Iranian and Pakistani figures, including Iran’s Cultural Attaché Ehsan Khazaei, a number of Persian language professors from Islamabad universities, and religious figures attended the ceremony.

Explaining the background of Allama Iqbal, especially his poetry collection, the participants praised his efforts to revive the unity of Muslims in the subcontinent and to motivate nations to achieve freedom and prosperity.

Pakistani figures, referring to Iqbal’s aspirations and ideas for the development of Islamic societies, including the formation of an independent state for Muslims, called for the use of Iqbal’s ideas and thoughts in solving common challenges.

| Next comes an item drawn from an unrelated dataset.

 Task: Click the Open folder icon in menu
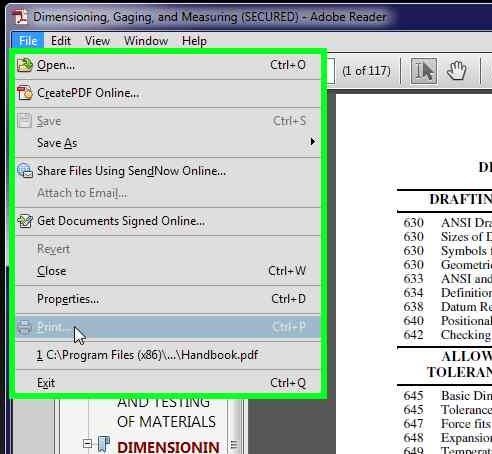pyautogui.click(x=25, y=65)
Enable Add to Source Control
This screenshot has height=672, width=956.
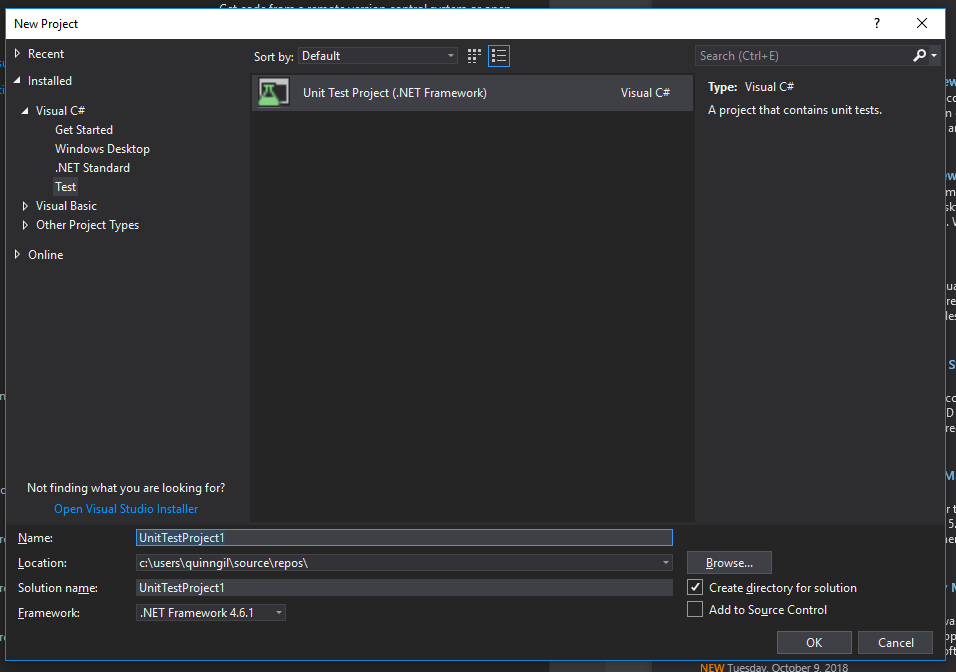pyautogui.click(x=695, y=609)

Khazaei spoke about Allama Iqbal’s efforts to promote the Persian language and the popularity of the Muslim philosopher among the nations of the region, including Iran and Pakistan.

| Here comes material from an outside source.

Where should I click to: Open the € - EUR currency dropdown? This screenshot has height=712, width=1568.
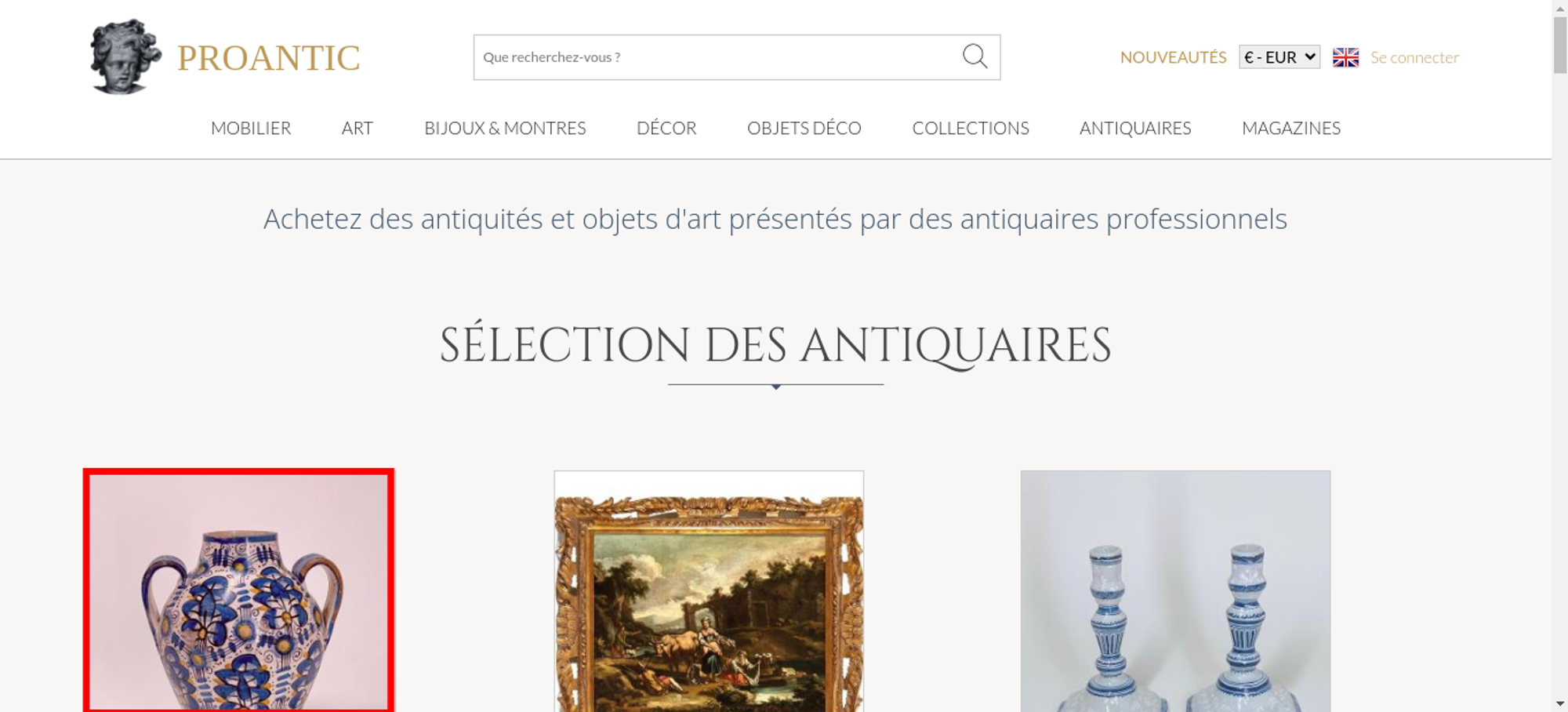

He said the Persian language is alive in the vast region of the subcontinent because of Iqbal’s precious works and love and devotion to Iran.

Khazaei emphasized, “The poems and works of Allama Iqbal as an Islamic symbol are exemplary for the world.”

He said according to Iqbal, if Tehran becomes the center of world developments, the fate of the world will change. Iqbal called Kashmir a small Iran, loved the culture of Iran and considered it a beautiful country.

The representative of the Saadi Foundation in Pakistan emphasized Iqbal is certainly a strong cultural bridge between Iran and the subcontinent, especially Pakistan, which was able to establish strong literary and cultural ties by reviving and promoting the Persian language.

Allama Iqbal was a Pakistani Muslim poet, philosopher, politician and thinker who also wrote several poems in Persian and Urdu. Iqbal introduced the idea of ​​an independent state to Indian Muslims, which eventually led to the creation of Pakistan. Iqbal is officially called Pakistan’s “national poet”.

The famous poet was born on November 9, 1877, and died on April 21, 1938.